## [What this task involves]
Rewrite every one of the records below with "screenshot" swapped for "screen image" and nothing else altered. Omit the pictures from your version.

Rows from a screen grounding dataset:
==========

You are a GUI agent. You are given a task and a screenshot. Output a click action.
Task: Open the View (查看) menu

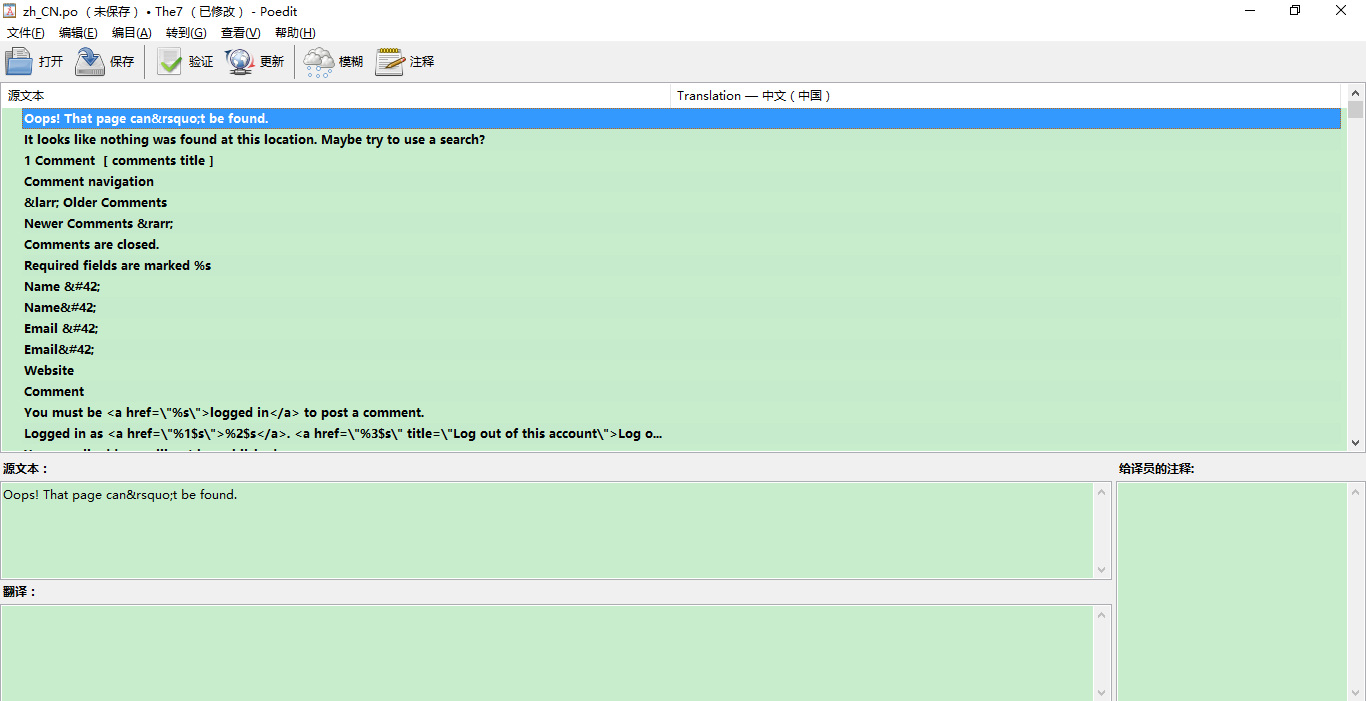click(240, 33)
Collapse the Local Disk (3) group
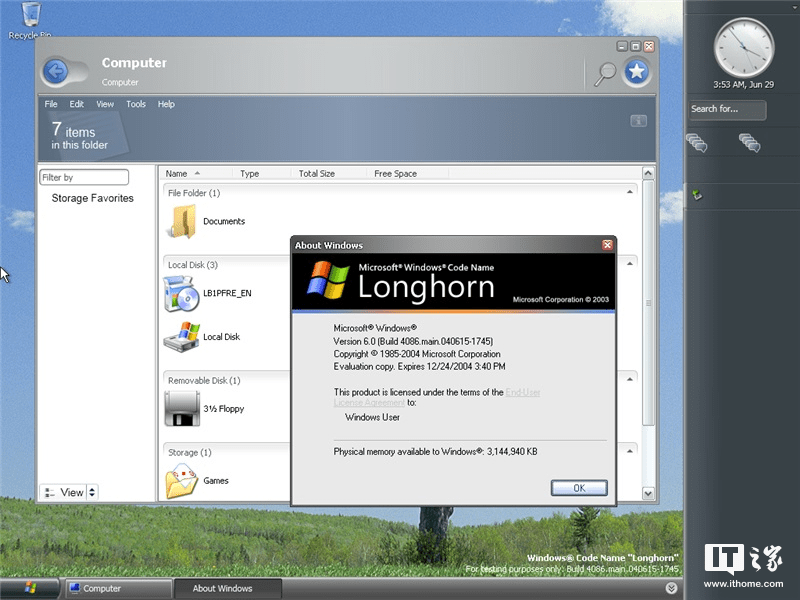 (628, 264)
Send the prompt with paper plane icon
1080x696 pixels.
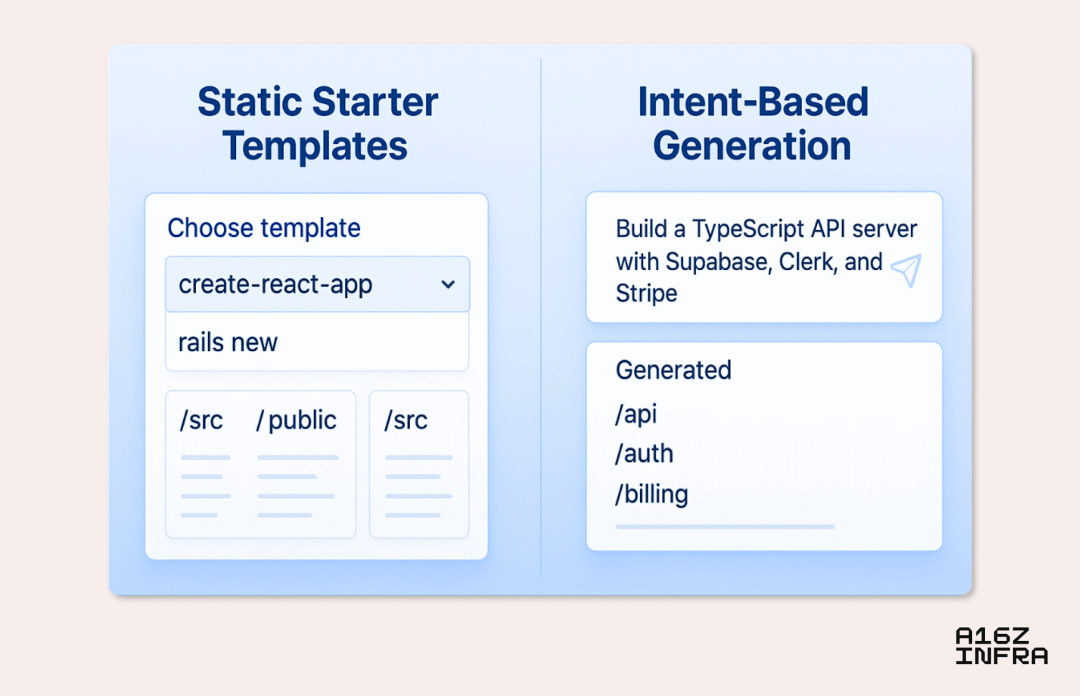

==========

## [Solution to the exercise]
You are a GUI agent. You are given a task and a screen image. Output a click action.
Task: Open the View (查看) menu

click(240, 33)
Collapse the Local Disk (3) group
 (628, 264)
Send the prompt with paper plane icon
1080x696 pixels.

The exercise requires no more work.